• [RECORDS SUPPLIED]
....

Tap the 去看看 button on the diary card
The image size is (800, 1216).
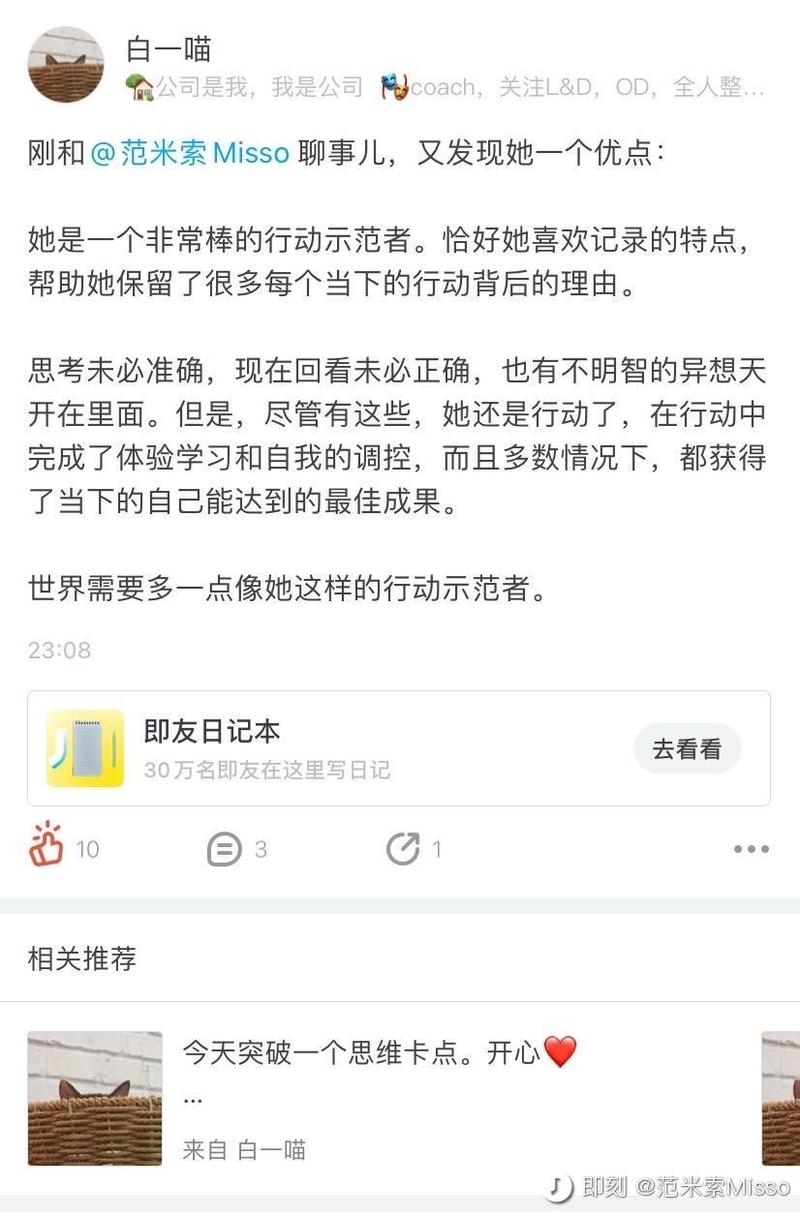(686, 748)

....

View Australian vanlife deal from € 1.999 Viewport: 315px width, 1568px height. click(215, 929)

....

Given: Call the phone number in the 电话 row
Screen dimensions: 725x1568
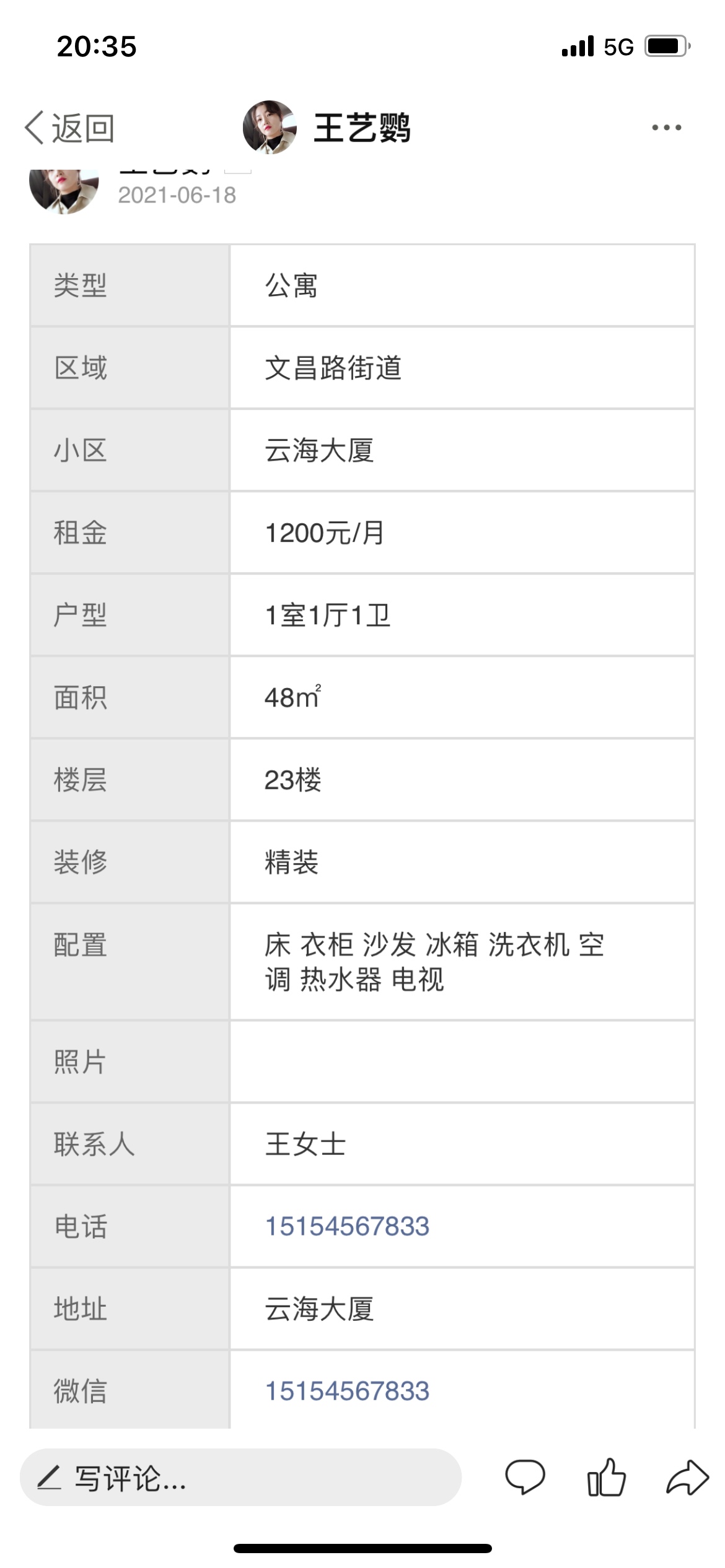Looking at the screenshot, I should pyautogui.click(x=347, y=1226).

....

• [THE TASK] In the records, copy word for word the lines from the one with "Given: Call the phone number in the 电话 row" up to and including the one with "Looking at the", leaving out the pictures.

• [OUTPUT]
Given: Call the phone number in the 电话 row
Screen dimensions: 725x1568
Looking at the screenshot, I should pyautogui.click(x=347, y=1226).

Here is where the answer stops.